The most common antibiotic used in the study setting was doxycycline. Some patients received multiple antibiotics. The sequence of events in each patient which led to the administration of various antibiotics could not be ascertained. But, predominance of doxycycline indicates that it is the most opted antibiotic for the treatment of leptospirosis in this hospital. In cases with complications additional specific interventions hemodialysis and mechanical ventilation were used. In an open, randomized, controlled trial of penicillin, doxycycline, cefotaxime for patients with severe leptospirosis they found no significant differences between the antibiotics regarding mortality. They also said that as rickettsial infections can also have similar presentations, doxycycline is a better drug option for treatment of both infections rather than penicillins (9, 25).
Conclusion
This study provides an insight into clinical, haematological and biochemical characteristics of leptospirosis. The findings emphasise that a patient with acute febrile illness having leucocytosis, neutrophilia, thrombocytopenia, deranged liver function tests, or deranged renal function tests should be suspected of leptospirosis in endemic regions. The leading cause of morbidity was due to acute kidney injury.
Significantly elevated AST levels were associated with mortality. Therefore, AST is a potential prognostic marker in leptospirosis. Prompt initiation of doxycycline antibiotic therapy combined with aggressive supportive care is essential for favourable outcomes, though severe complications like acute kidney injury and markedly elevated AST portend higher mortality.
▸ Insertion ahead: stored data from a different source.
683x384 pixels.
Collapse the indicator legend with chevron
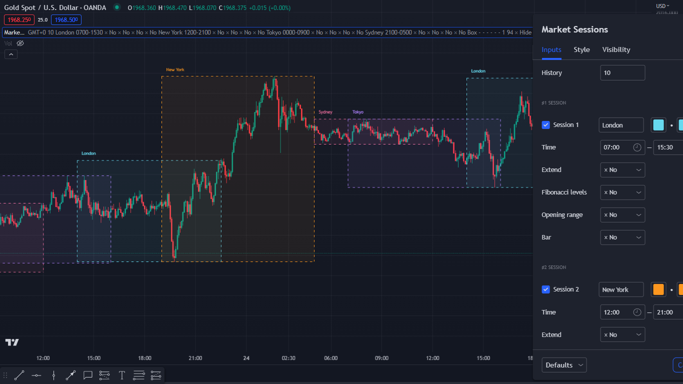tap(11, 54)
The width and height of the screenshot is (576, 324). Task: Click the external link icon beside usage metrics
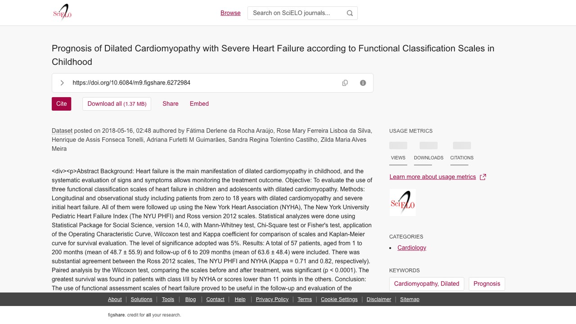point(483,177)
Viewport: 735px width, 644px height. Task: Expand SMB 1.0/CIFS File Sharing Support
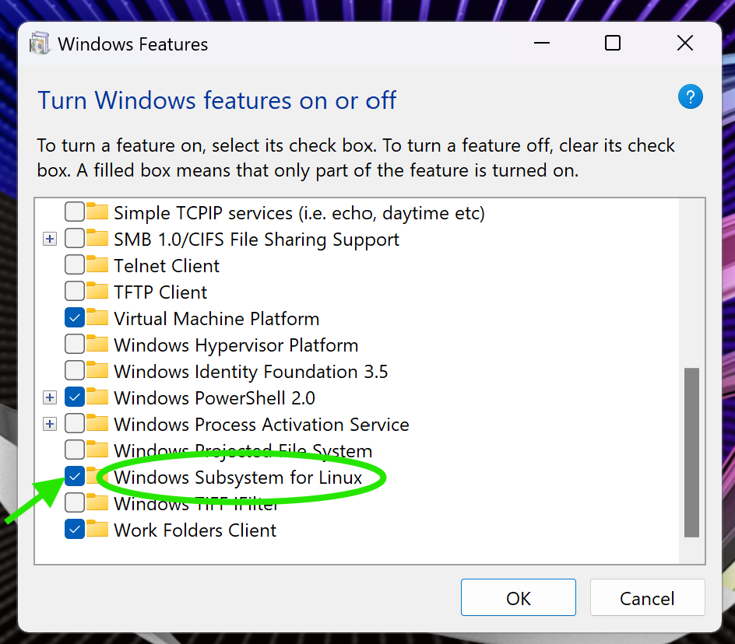(50, 239)
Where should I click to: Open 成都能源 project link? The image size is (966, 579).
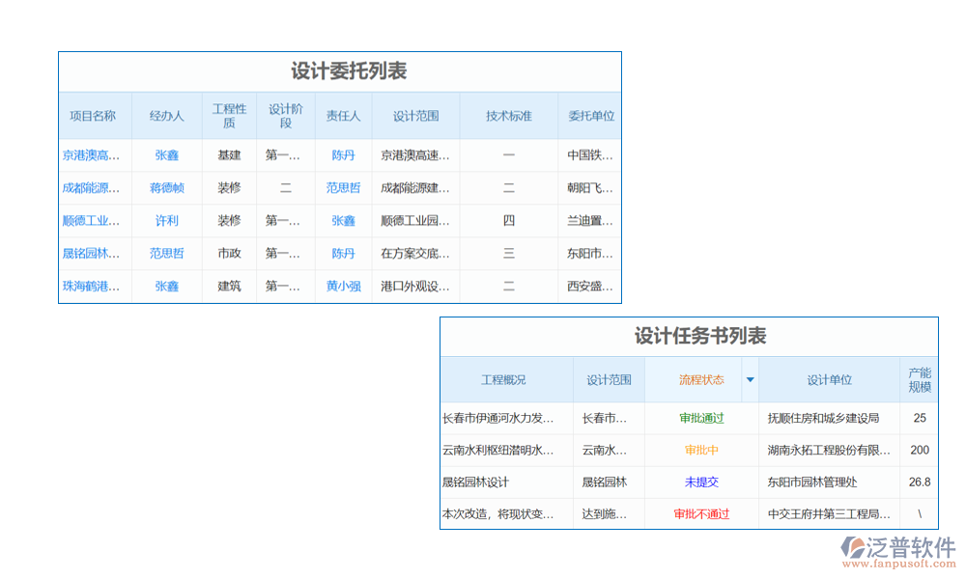tap(92, 188)
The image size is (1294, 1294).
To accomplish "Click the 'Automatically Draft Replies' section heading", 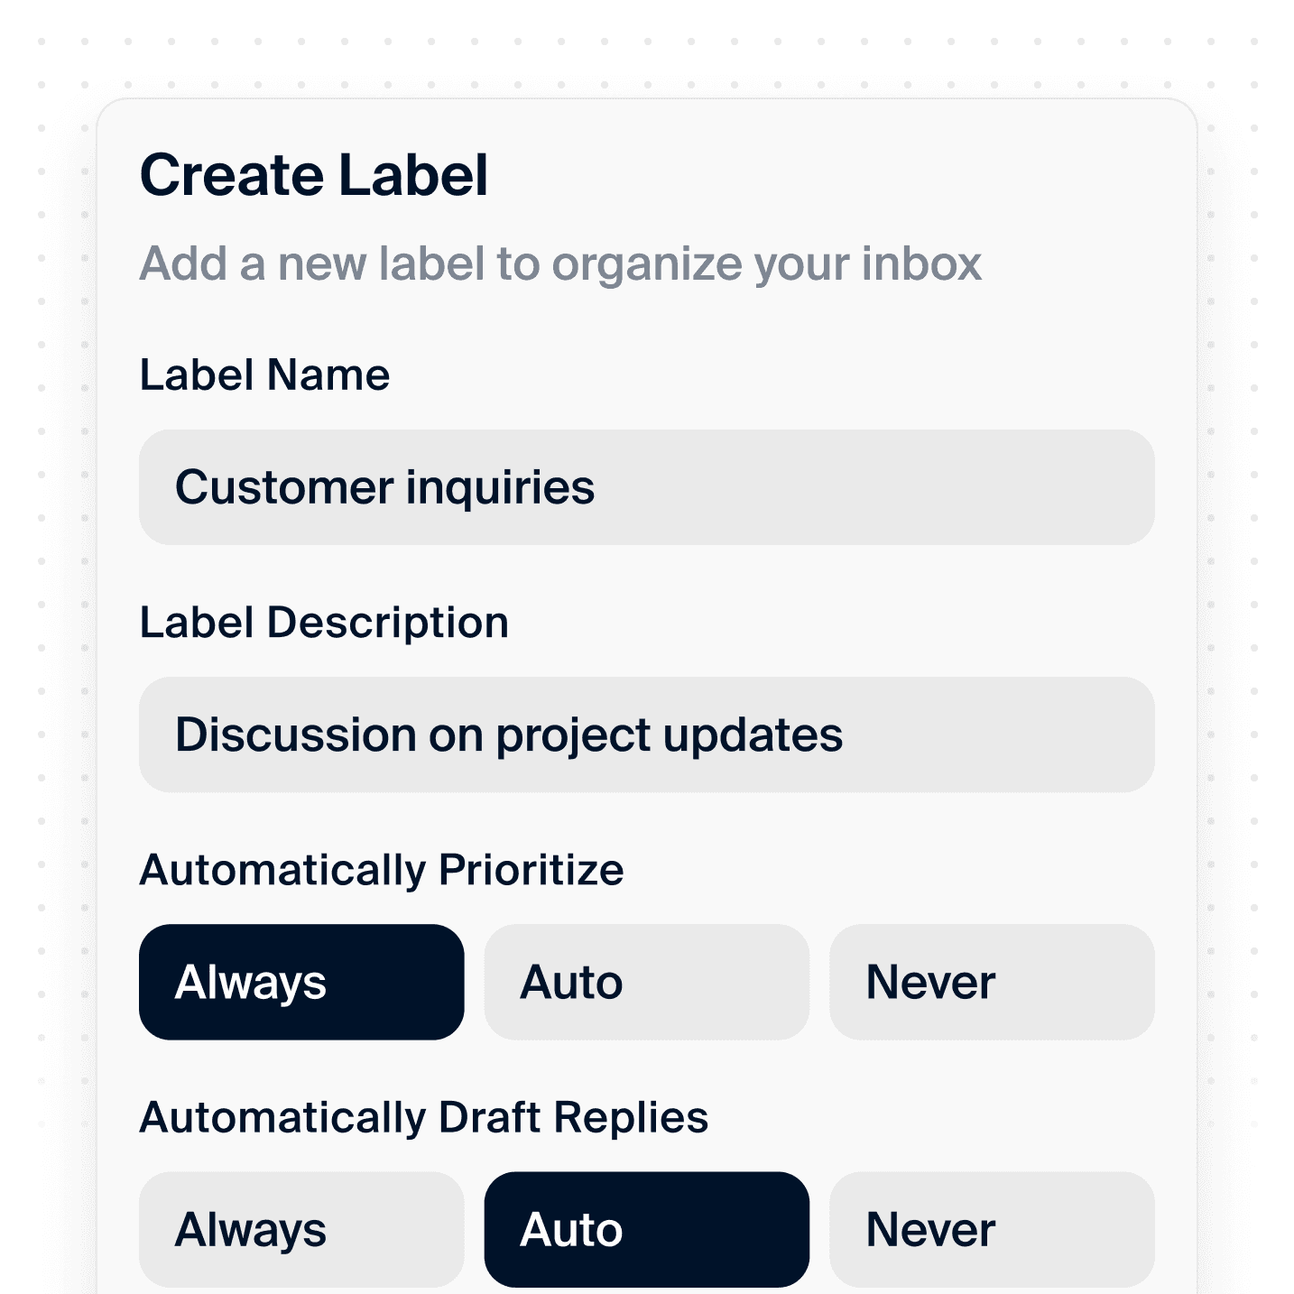I will (x=424, y=1116).
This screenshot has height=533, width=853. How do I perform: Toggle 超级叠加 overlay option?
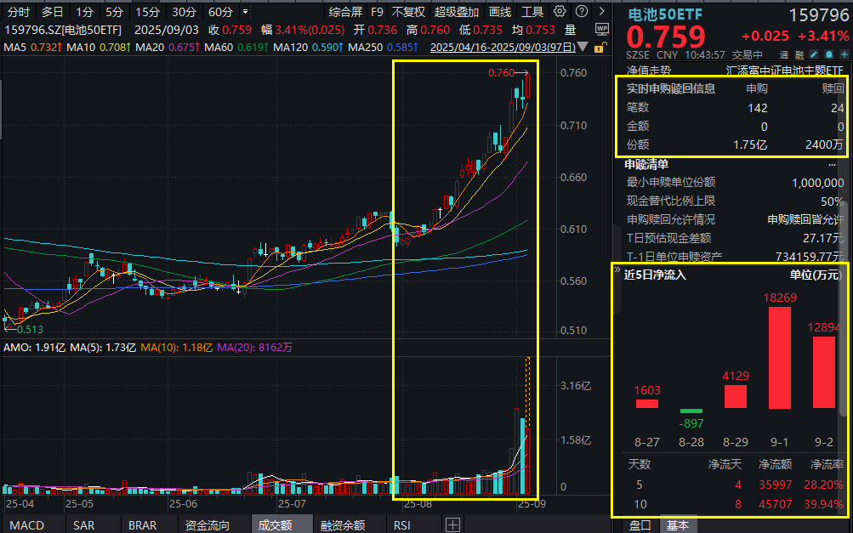(x=457, y=12)
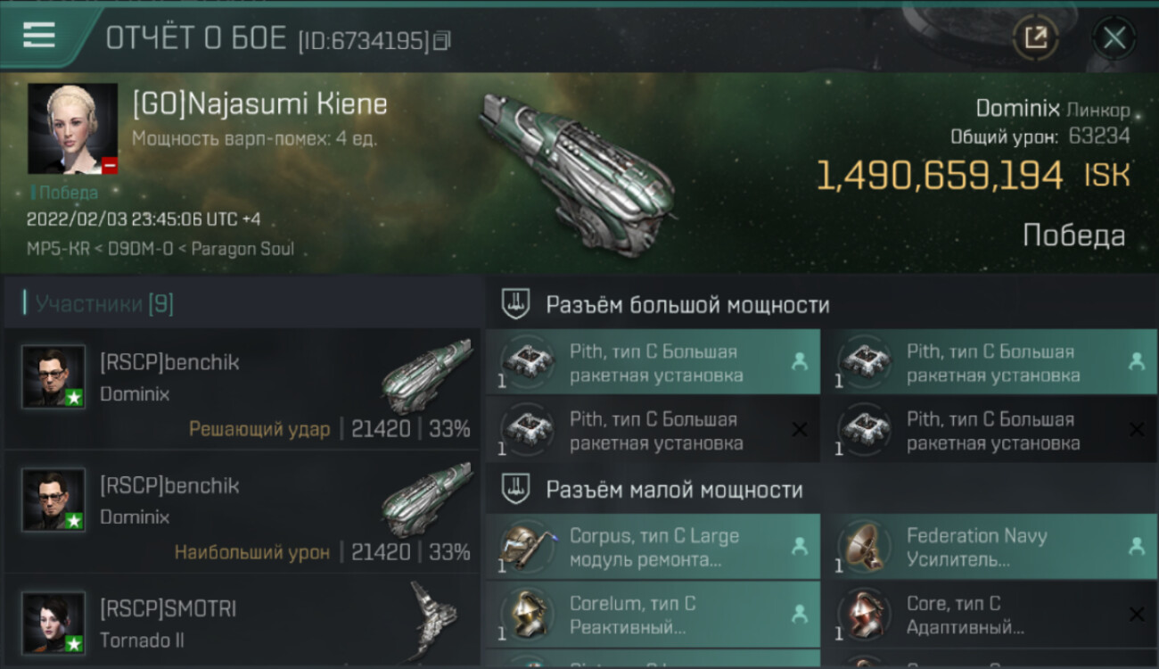Open the Corelum reactive module item

click(x=653, y=615)
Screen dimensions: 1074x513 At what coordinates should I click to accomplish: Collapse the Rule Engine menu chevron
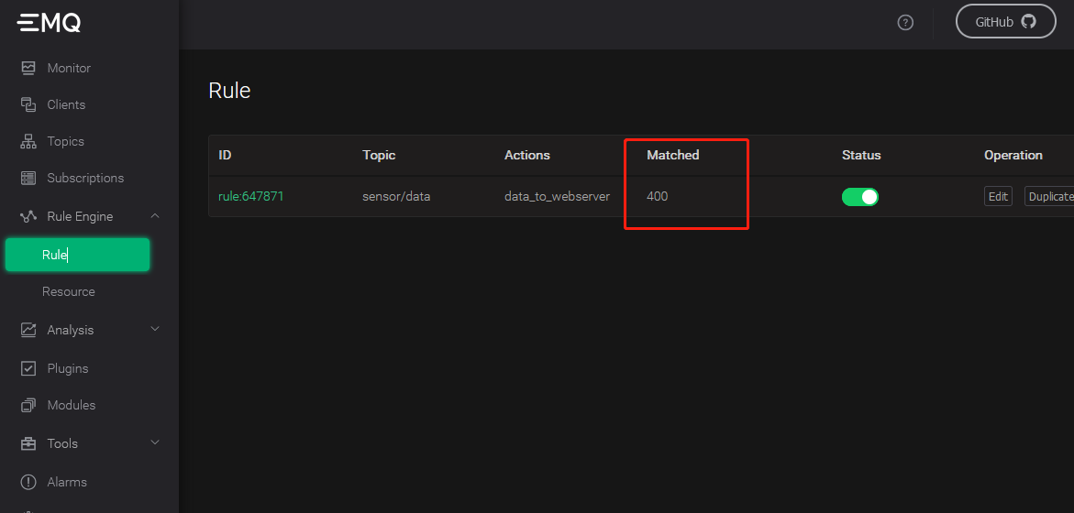pyautogui.click(x=155, y=216)
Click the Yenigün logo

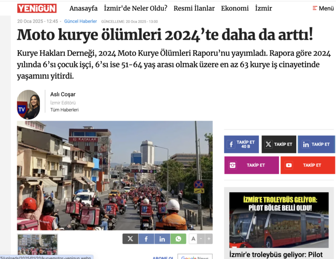click(x=37, y=8)
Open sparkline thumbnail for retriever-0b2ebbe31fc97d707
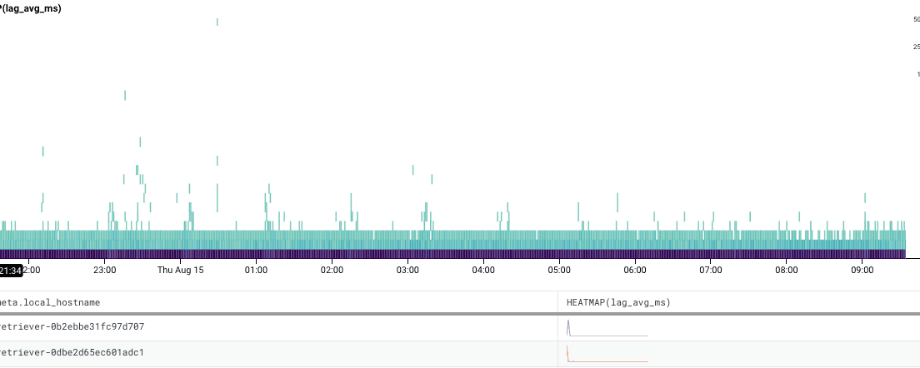920x368 pixels. click(607, 329)
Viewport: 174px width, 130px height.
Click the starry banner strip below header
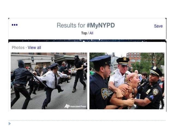click(x=87, y=40)
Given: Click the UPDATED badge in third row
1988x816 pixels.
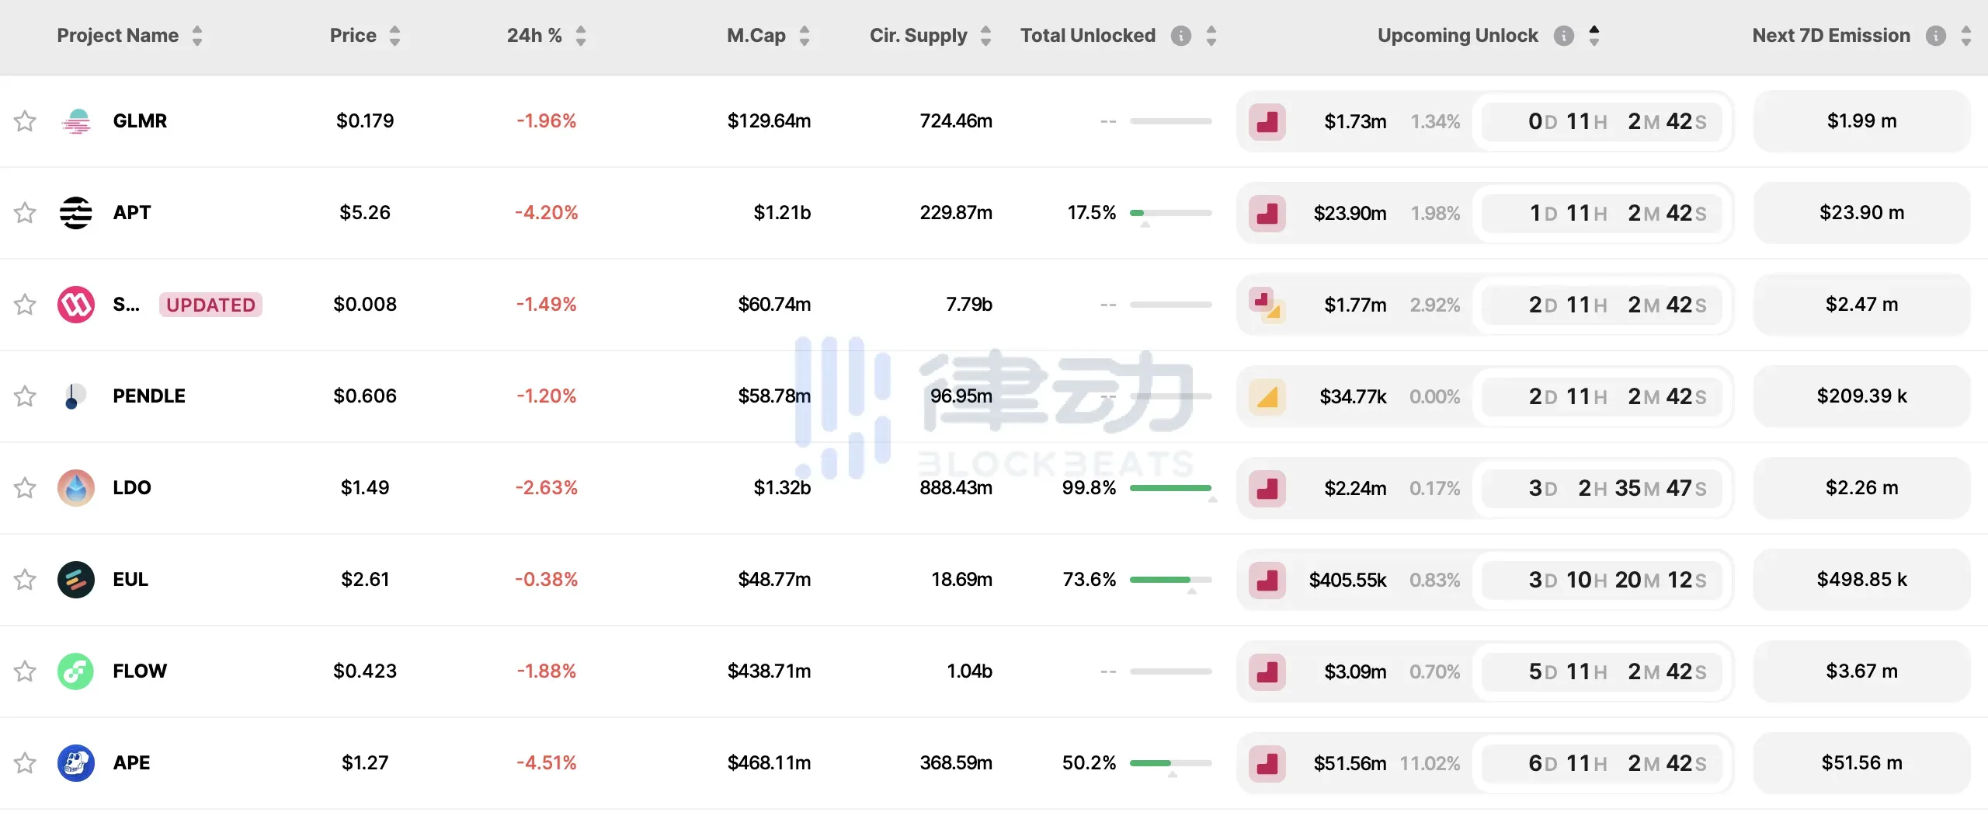Looking at the screenshot, I should tap(210, 305).
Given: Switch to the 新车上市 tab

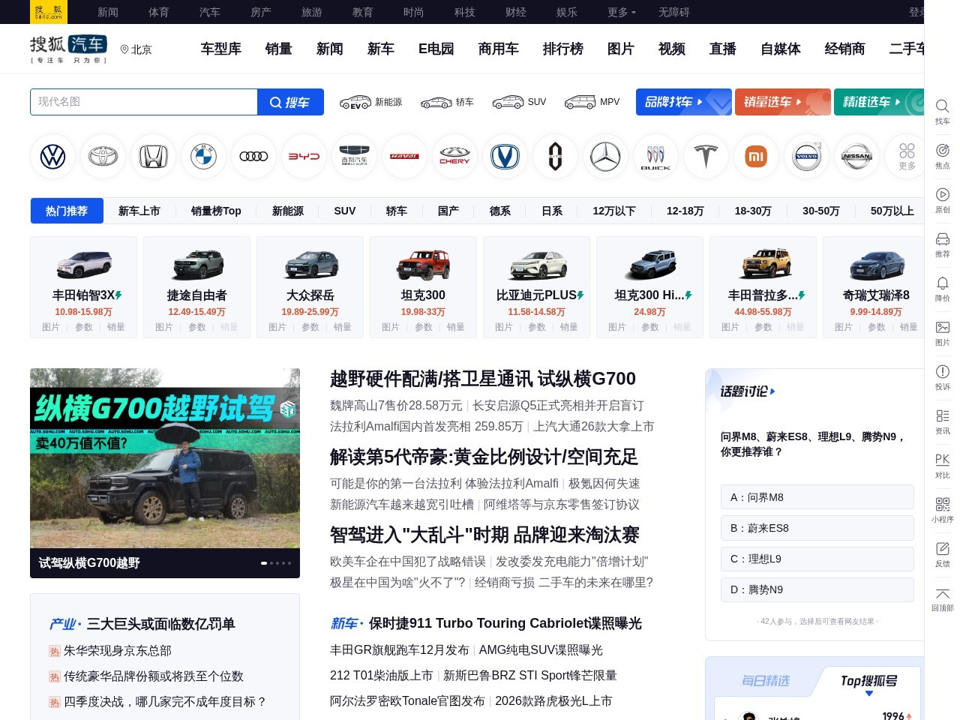Looking at the screenshot, I should coord(139,212).
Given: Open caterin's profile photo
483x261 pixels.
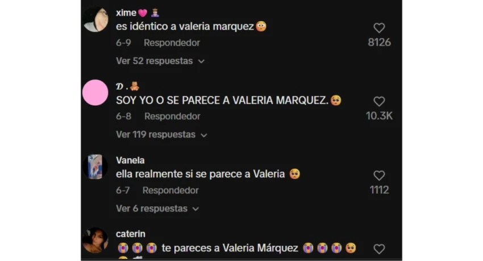Looking at the screenshot, I should [95, 241].

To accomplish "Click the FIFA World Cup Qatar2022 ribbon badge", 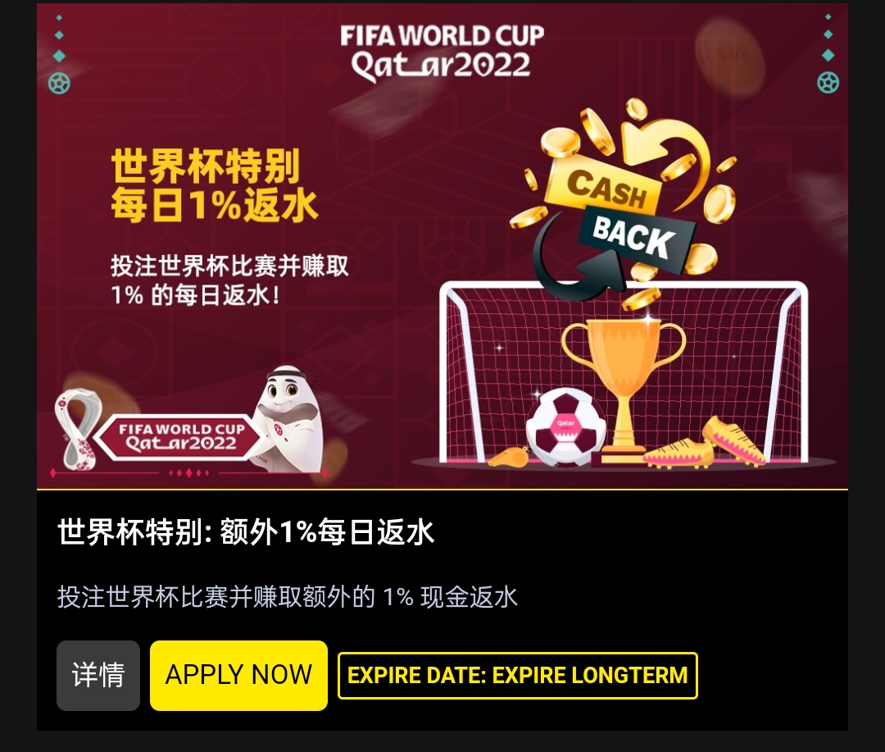I will (x=179, y=437).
Limitations: The study design being retrospective had its inherent limitations in data collection. Occupation and specific exposure risks, important in leptospirosis, were not analysed. The confirmation of clinically suspected cases was by Leptospira IgM ELISA test which was available at the study hospital. As this was a retrospective data collection, MAT was not performed. In this study the laboratory parameters recorded at the time of admission was considered. A prospective study design with a case and control group is suggested to evaluate the laboratory parameters at different stages of the disease to note any marker which predicts a severe course of the disease, to identify such patients for early intervention.
Acknowledgements
The study received funding support from Nitte (Deemed to be University), Mangalore, Karnataka. (No:N/RG/NUSR2/KSHEMA/2022/05).
Conflict of Interests
The authors declare no conflicts of interest.
Ethical approval
The study was approved by the Institutional Ethics Committee of Nitte (Deemed to be University), KS Hegde Medical Academy under the No. INST.EC/EC/029/2023.
Artificial intelligence Statement
The authors confirm that there was no use of AI-assisted technology for assisting in the writing of the manuscript.